MSc (London), BA (Sheffield), PGCLT (Sheffield Hallam), FCA
- British banking history in the twentieth century
- Financial reporting of corporate pensions obligations
The continuing financial crisis has exposed British banks to considerable criticism, resulted in full or partial state ownership for some institutions, and stimulated significant reforms to the banking system. But the recent problems in the banking sector are the continuation of a long tradition in the complex relationship between the British government and the country’s large commercial banks. In my research on banking and financial history I try to convey the message that there are no simple answers to such problems and that we have seldom found permanent solutions.
The reporting of corporate pensions obligations is one of the most technically difficult areas in financial reporting and arguably has significant consequences for pensions provision by employers. Reporting in this area has improved dramatically in recent years but my research on this topic shows that considerable scope remains for further improvement.

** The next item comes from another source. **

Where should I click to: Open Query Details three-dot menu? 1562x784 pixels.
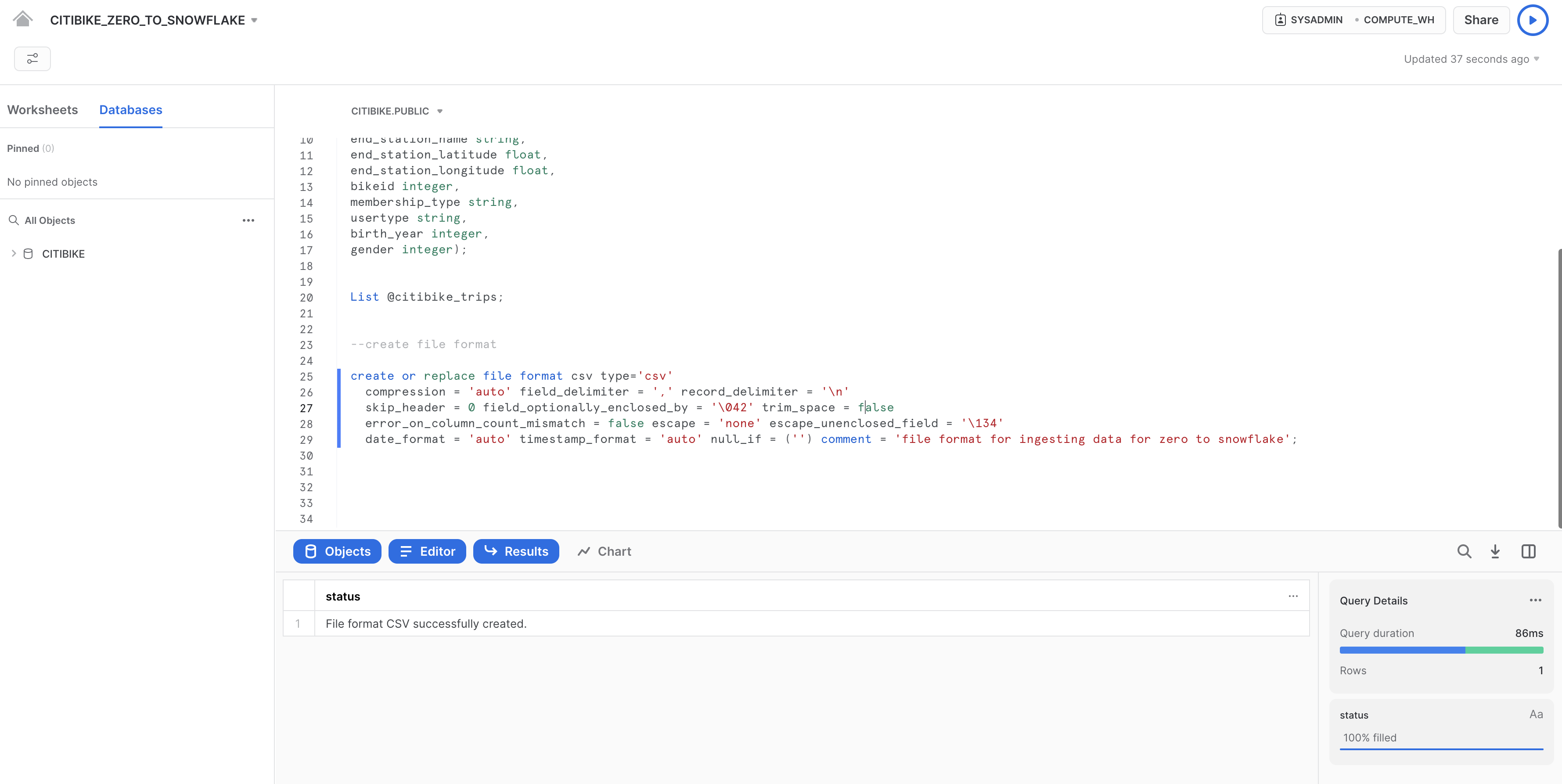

I am currently working on a series of papers with Alan Booth, Professor of Economic History at the University of Exeter’s Cornwall campus, on banking in post-World War Two Britain. We are particularly interested in the interaction between rising affluence, improvements in technology and the changing attitudes of government and financial institutions to regulation and competition.
With former colleagues at Nottingham University Business School we continue our work originally undertaken for the Institute of Chartered Accountants of Scotland (ICAS) on how sponsoring companies report the risks arising from their defined benefit pension schemes. Risk reporting benchmarks do exist in this area, but reporting practice varies widely, which is not helpful for the users of financial statements. The scope for managerial discretion in pensions reporting raises the possibility of the manipulation of reported pensions liabilities, and we are working with a large data set covering several years to identify whether there is evidence of such manipulation.
Publications by category
Publications by year
Awards and Honours
- My 2009 article with Forrest Capie in Accounting Forum was cited as one of the Top 50 Papers in Emerald’s Citations of Excellence for 2010.
- Member of the Board of Studies for the Association of Corporate Treasurers - Advanced Diploma qualification which confers full membership of the Association
- Trustee of the Economic and Business History Society. Associate Editor of the Society’s journal ‘Essays in Economic and Business History’; Program Chair-elect for the Society’s 2014 conference held in the UK.’ The Associate Editor post is with effect from May 2012
- Independent examiner (effectively honorary auditor) of the Association of Business Historians.
- Honorary Treasurer, Devon and Cornwall Record Society.
Much of my teaching has been in areas key to professional accountants such as auditing and financial reporting. These areas can sometimes appear dry or irrelevant to students, but the reality is different. The business world is not perfect and there are numerous scandals and frauds which can illustrate governance and accounting problems. I also draw on my experience in the accounting profession and in business for many examples and insights relevant in understanding such topics.